AMD’s own tests compare the 8W A5-1450 to deliver almost 200% higher performance per watt ratio than the 18W E2-1800 using 3Dmark 11 and  126% with PCMark7. The performance per watt ratio is even better when compared to the 4W A4-1200 against the 9W C70 where the new APU delivers 172% gain in PCMark 7 and 212% gain in the 3DMark11.

AMD’s press release emphasizes its platform key features that includes the configurable TDP and the motherboard compatibility with the existing FS1r2 uPGA and FCH.   

 

A quick break down of the various features bundled with AMD mobile platform. Across the board, every APU will support AMD Quick Stream, AMD Perfect Picture HD, and the AMD Stready Video. As we move up to the A6 APUs, we gained additonal Screen Mirror feature and the A8 adds the Face Login and the Gesture Control. The top of the line A10 includes all of the features mentioned and Assorted Game Bundle but this is regional specific. 

Performance Comparison

   

 

AMD shared some benchmarks comparing its APU against some of Intel CPU that includes Pentium 2117U, Pentium 2020M, Sandy Bridge 2370M, and Atom Z2760.

 

 

We also get some performance comparison for the Richland against Intel i3 LV, i3, and i5. However, we do not have the specific model of the processors.  AMD once again is putting emphasizes on its GPU power with the inclusion of the dual graphics benchmarks and gaming benchmarks. 

   

Based on the architecture and the clockspeed of these APUs, it is certain that Intel is going to have a clear advantage on the CPU performance side. Obviously, AMD is going to leverage its GPU power and lower pricing to compete against Intel. Compared against the Ivy Bridge mobile Pentium CPUs, Kabini has an advantage with the DirectX 11.1 support and the integrated Video Encoding Engine. Obviously, if the software can take advantage of the GPU through OpenCL, then the APU can potentially offer some great performance enhancement. Unfortunately, currently not many applications are written to take advantage of the OpenCL. However, the list is growing with companies like Adobe, WinZip, and Wolfram supporting OpenCL with their latest software title. 

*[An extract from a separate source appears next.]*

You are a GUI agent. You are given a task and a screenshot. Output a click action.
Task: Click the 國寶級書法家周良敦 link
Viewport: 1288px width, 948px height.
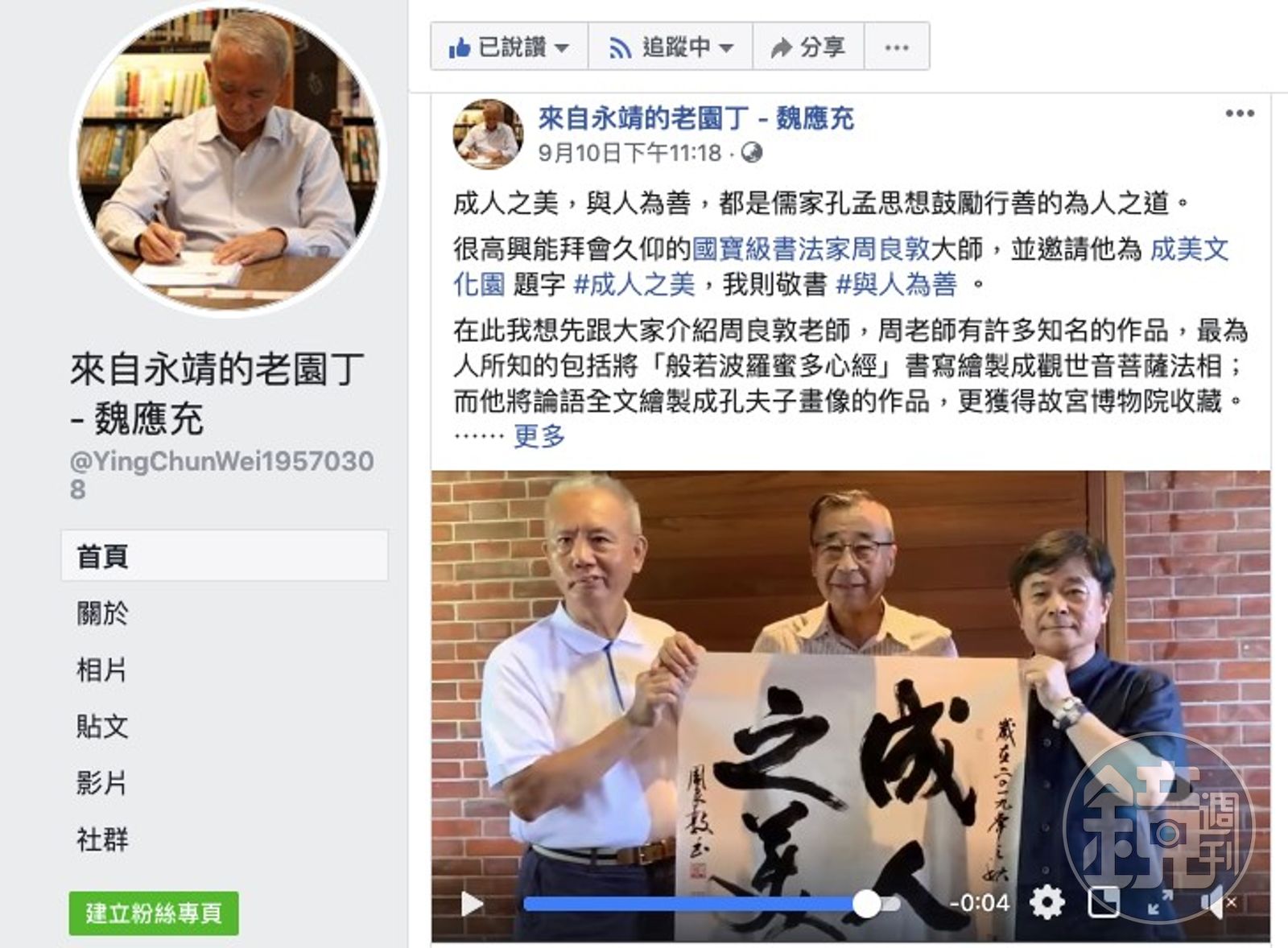[811, 249]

Positioned against the Intel Atom processor (which includes Clover Trail), the E series Temash APU may end up being a very competitive product for the tablets as it may bring low cost x86 tablets to the market. AMD claims Tablet with A6-1450 can deliver up to 45% longer battery life than the Core i3-3217U when playback local video at 1080p with screen brightness of 100 nits. Although, the comparison is done with the 8W APU against the 17W.

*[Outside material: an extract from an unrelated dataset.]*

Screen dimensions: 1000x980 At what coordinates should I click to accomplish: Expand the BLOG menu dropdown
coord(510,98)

So, there you have it. AMD’s entire mobile platform for the year 2013: Richland, Kabini, and Temash. We have already seen Acer deliver the Aspire V5-122 notebook with Temash APU and MSI has the G70/G60 gaming notebook with Richland APUs. Now, we have to see if more system manufacturers are going to deliver notebooks and tablets with these APUs with a good combination of performance, price, and battery life.